Before Measure Z, Mr. Patel paid $14.50 an hour with optional health insurance. Now many workers are asking for $20 and forgoing health coverage.
“Going from $14.50 to $20, that has a huge economic impact,” Mr. Patel said. “To single out an industry shouldn’t be legal.”
Ridgemont has 45 employees, he said, but would have added 10 to its support staff were it not for the new minimum wage. “Something has to give to make up for the higher salaries,” Mr. Patel said.
Oakland is going through a renaissance, Mr. Patel said, but now hotel developers might choose to build elsewhere in the East Bay.
Libby Schaaf, Oakland’s mayor, said she supported Measure Z as a necessary step to raise wages for working-class employees. But she said she worried that businesses would be confused by wage rules that vary by city and industry.
“This will result in a patchwork of local activism, but we have to do it because the federal government has not,” Ms. Schaaf said. “I’m very frustrated by the failure of federal policymakers to set a livable minimum wage.”
The Fight for $15 movement has sought to raise the national minimum wage to $15 and has received strong support from Democrats, including the party’s presidential candidates. In July, the House, which has a Democratic majority, passed legislation that would raise the minimum wage to $15 an hour by 2025, but the Senate has not taken up the measure.

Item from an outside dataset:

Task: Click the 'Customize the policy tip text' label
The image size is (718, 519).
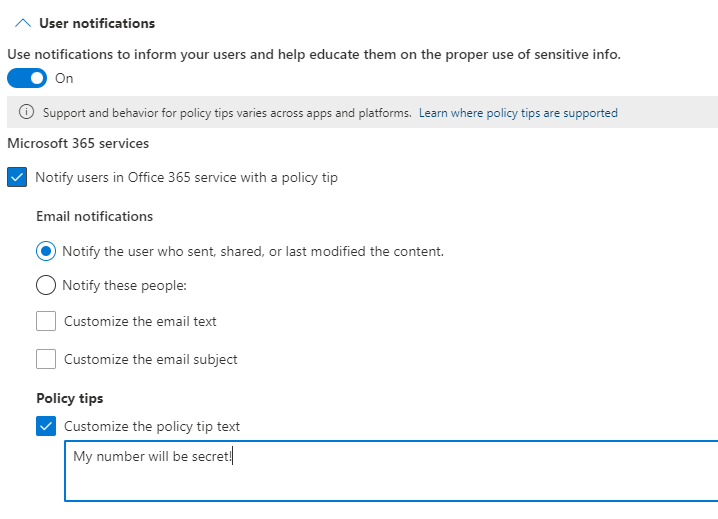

Opponents of raising the minimum wage have long warned that doing so would cost jobs, but the low unemployment rate has undercut those arguments. Research following minimum-wage increases in Seattle offered conflicting results about the benefits for most workers.
Denver, Houston and other cities that have raised minimum wages tend to have strong local economies, which makes it less likely that they will suffer net job losses. While not as prosperous as some of those cities, Oakland is gaining residents and jobs as a result of the boom in neighboring San Francisco and Silicon Valley.
Airlines for America, an industry association, has opposed airport-specific wage increases across the country, including the move in Denver. The group has argued that the increases will be passed on to travelers through higher airfares.
“We continue to believe that the appropriate way to address wage issues is to ensure that all workers are covered equally across the board,” the group said in a statement. “Picking winners and losers and creating a patchwork of conflicting and confusing local standards is just bad policy.”
But labor activists and some economists say industry-specific minimum wages serve an important purpose — increasing the incomes of workers who are not clustered at the bottom of the pay scale.
“This is for middle-income workers,” said Ben Zipperer, an economist with the liberal Economic Policy Institute. “Having sectoral standards can have a much broader effect than just raising the minimum wage.”
Places like Oakland may stand out, but more cities could adopt this approach, said Ken Jacobs, chair of the Labor Center at the University of California, Berkeley. A recession might delay the process, but even then he expects it to continue.
“I expect we will see more of this kind of experimentation in the coming years,” Mr. Jacobs said. “How do you create more middle-class jobs and go above $15 an hour? That’s where you have sectoral and local strategies.”